▶ [EXERCISE REQUIREMENTS]:
Each entry, in full: copy it out exactly.

>>>

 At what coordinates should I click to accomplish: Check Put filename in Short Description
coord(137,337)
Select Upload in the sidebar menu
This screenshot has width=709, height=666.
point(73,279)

<<<

▶ [EXERCISE RESPONSE]:
 At what coordinates should I click to accomplish: Check Put filename in Short Description
coord(137,337)
Select Upload in the sidebar menu
This screenshot has width=709, height=666.
point(73,279)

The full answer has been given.